I would first like to thank the ladies of Jungle Red Writers for allowing me to be here. I have been asked to briefly talk about my work as a private investigator. Most of the work I took part in was workers’ compensation fraud. The lead investigator I worked under while getting hours towards my license was an expert at it. Many of the videos he got ended up on news programs: people who claimed their backs were broken, yet were teaching a rock climbing course on the weekend, or throwing 75 pound hay bales into the back of their truck. 



A lot of the private investigation work also involves meticulous research, which is something I have always enjoyed doing. Luckily, because I had to do a lot of it for THE RED STORM! The basic concept for my novel came about while I was taking a history class for college at the same time I was finishing my investigator's license. We were covering African American history and it got me thinking on how difficult it would have been for an African American to be a private investigator during the days of Jim Crow.
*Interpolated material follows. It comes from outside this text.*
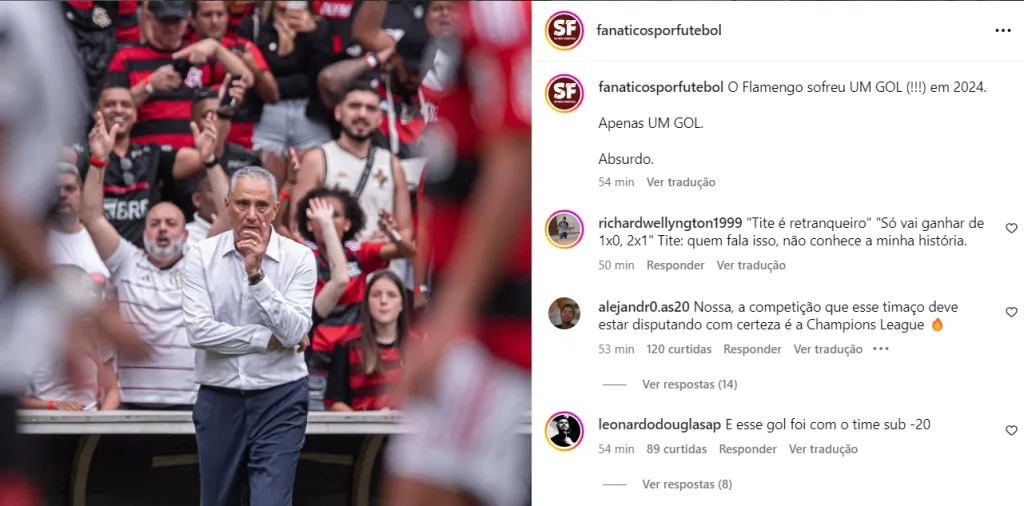Open the fanaticosporfutebol header profile picture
First black heavyweight champion Jack Johnson losing to the last of many
 "Great White Hope" challengers, Jess Willard, in 1915. After this, no black
boxer was allowed to compete for the world title until Joe Lewis broke the
color line in 1937.


A major backdrop in THE RED STORM is boxing, a sport that has been a passion of mine for a long time. Few people outside of hardcore fans these days realize the rich history the sport has and how woven into American culture it is. People use boxing terms and analogies in everyday life and don’t even know it. That is because at one time, being the heavyweight champion of the world was the greatest prize in all of sports. It was also something the main character in my book, William Fletcher, was robbed of ever getting a chance to win due to racial tensions of the period.


Sonny Liston
I modeled a lot of my sleuth’s physical appearance on heavyweight champion Charles L. "Sonny" Liston. Liston was a physical freak of nature. At six foot, he had a 84 inch reach, and fists that measured at 15 inches -- too large to fit into standard boxing gloves. Sports Illustrated editor Gilbert Rogin described Sonny as having "arms like fence posts, thighs like silos."


Many older fight fans remember vividly when a then Cassius Clay fought Sonny Liston for the heavyweight title. They, along with most of the nation, believed the younger Clay was going to die in the ring. Of course he didn’t, and after the fight become the boxing legend that is Muhammad Ali. Yet talking to fight fans, you can still hear their fear for the underdog Cassius Clay against the powerful Liston, as if they were describing the fight after it had just happened. 


This kind of vivid recollection of the moment, the combatants, and the fans' emotions does not just apply to boxing, but all sports. Even non-sports fans can recall an important moment - maybe the Olympics or the Nationals, the World Series or the Superbowl - and tell where they were and how they were feeling. 
 

So what are the moments in sports you remember most?